C’est là que la science a un rôle important à jouer, aussi bien en ce qui concerne le développement de l’IA et l’exploitation de ses potentialités qu’au niveau de la manière dont la société doit considérer cette technologie et appréhender les défis induits. Il ne fait par conséquent aucun doute pour le SEFRI que les chercheurs ont plus que jamais leur place dans les travaux faisant suite au sommet de Londres.

La Suisse montre d’ailleurs l’exemple à l’échelle nationale, et ce, depuis la fin des années 1980 avec la création par la Fondation Dalle Molle des deux instituts de recherche en intelligence artificielle de renommée mondiale situés à Lugano et à Martigny. Ces dernières années, le domaine des EPF a également beaucoup fait en matière d’IA: l’ETH AI Center a été conçu comme un pôle de recherche pour les 16 départements de l’ETH Zurich et l’EPFL AI Institute assume cette fonction à l’EPFL. L’année prochaine, l’ETH Zurich mettra en service au Centre suisse de calcul scientifique de Lugano le supercalculateur Alps, lequel, même s’il proposera toujours des simulations assistées par ordinateur classiques, sera surtout axé sur l’utilisation de l’IA. Citons encore le Swiss Data Science Center, créé par les deux écoles polytechniques fédérales, dont la mission de relais entre les producteurs de données et les utilisateurs potentiels en fait une passerelle essentielle entre la science et l’économie.

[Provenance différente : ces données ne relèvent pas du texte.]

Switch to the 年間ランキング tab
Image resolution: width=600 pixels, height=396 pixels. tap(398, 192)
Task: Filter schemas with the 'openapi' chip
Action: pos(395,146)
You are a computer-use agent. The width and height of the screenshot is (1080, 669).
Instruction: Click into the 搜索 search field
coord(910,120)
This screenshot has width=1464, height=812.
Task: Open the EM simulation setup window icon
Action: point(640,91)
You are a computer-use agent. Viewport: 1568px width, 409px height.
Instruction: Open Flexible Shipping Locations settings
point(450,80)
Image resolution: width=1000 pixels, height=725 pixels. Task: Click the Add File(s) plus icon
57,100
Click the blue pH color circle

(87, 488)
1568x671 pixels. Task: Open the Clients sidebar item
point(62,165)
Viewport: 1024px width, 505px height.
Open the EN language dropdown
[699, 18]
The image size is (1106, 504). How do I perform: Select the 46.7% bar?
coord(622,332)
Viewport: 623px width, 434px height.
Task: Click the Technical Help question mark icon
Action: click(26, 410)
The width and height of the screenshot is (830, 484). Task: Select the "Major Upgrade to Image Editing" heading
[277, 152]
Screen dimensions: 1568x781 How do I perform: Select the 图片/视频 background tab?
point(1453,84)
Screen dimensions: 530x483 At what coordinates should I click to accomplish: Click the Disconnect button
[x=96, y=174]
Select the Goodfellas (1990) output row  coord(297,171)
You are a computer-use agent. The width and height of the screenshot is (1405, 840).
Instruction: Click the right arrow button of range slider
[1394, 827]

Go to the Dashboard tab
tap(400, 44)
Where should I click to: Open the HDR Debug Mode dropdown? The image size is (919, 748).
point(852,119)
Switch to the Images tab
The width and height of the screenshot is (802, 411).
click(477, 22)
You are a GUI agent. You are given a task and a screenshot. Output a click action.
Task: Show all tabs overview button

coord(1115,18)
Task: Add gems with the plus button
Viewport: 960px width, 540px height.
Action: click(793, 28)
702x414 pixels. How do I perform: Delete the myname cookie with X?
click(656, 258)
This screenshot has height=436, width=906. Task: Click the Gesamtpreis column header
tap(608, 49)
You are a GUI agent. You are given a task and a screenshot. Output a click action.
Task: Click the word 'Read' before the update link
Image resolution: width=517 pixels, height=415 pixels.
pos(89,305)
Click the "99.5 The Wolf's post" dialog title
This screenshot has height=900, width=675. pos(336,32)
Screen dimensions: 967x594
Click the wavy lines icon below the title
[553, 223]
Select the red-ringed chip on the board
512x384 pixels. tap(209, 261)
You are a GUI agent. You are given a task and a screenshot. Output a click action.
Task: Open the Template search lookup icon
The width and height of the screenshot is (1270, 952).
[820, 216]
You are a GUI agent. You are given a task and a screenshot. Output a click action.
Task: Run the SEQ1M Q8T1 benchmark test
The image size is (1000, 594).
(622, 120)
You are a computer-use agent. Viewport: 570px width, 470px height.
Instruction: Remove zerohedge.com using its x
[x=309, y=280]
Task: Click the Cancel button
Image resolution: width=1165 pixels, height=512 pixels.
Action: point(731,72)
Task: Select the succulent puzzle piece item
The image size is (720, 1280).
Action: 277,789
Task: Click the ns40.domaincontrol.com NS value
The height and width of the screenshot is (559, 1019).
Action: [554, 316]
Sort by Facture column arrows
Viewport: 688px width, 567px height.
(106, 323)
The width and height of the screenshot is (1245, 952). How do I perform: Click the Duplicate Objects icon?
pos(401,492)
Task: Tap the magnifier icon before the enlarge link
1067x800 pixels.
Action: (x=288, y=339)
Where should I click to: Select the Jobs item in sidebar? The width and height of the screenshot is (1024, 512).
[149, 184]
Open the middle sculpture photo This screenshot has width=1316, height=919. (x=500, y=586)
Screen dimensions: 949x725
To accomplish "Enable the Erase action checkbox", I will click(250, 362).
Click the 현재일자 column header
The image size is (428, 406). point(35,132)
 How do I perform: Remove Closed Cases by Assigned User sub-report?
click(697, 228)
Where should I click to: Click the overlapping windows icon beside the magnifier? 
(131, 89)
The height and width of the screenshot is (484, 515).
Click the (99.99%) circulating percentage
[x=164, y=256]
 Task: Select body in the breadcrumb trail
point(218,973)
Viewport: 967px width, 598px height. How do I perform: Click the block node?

Les autres hautes écoles ne sont pas en reste. L’Université de Berne est dotée d’un Center for Artificial Intelligence in Medicine qui se sert de l’IA pour améliorer la qualité du système de santé. L’Université de Lausanne dispose quant à elle d’un Competence Center in Artificial Intelligence applications for the Public Sector ayant vocation à accompagner les institutions suisses et internationales dans la mise en œuvre de l’IA. Un troisième exemple est celui de la Haute école des sciences appliquées de Zurich et de son Centre for Artificial Intelligence, un centre de compétences majeur pour l’utilisation de l’IA appliquée.

Les Académies suisses des sciences se mobilisent également pour inciter la communauté scientifique et la société à réfléchir sur les enjeux de l’IA, par exemple par le biais de la plateforme thématique de l’Académie suisse des sciences techniques. Enfin, la Confédération encourage la recherche sur l’IA par l’intermédiaire du Fonds national suisse et d’instruments comme l’encouragement de projets s’appuyant sur les acteurs de terrain ou les programmes nationaux de recherche (PNR 75 et 77).

Tous ces exemples illustrent le positionnement globalement satisfaisant de la recherche sur l’IA qui est menée en Suisse. Il s’agit maintenant de transposer sur le plan économique les résultats de cette recherche. Les données de l’enquête sur l’innovation réalisée par le Centre de recherches conjoncturelles de l’ETH Zurich montrent en effet que les entreprises suisses sont certes toujours plus nombreuses à utiliser l’IA, mais qu’elles sont actuellement moins de 10% à le faire.

Le SEFRI a demandé à des acteurs clés du domaine FRI de tenir compte de la transformation numérique dans le cadre de leurs objectifs stratégiques pour la période d’encouragement 2025 à 2028 et de la mettre en œuvre de manière appropriée dans ses dimensions sociales, scientifiques et économiques. C’est le meilleur moyen de donner au système FRI en Suisse toutes les cartes nécessaires pour aborder au mieux les développements futurs du numérique.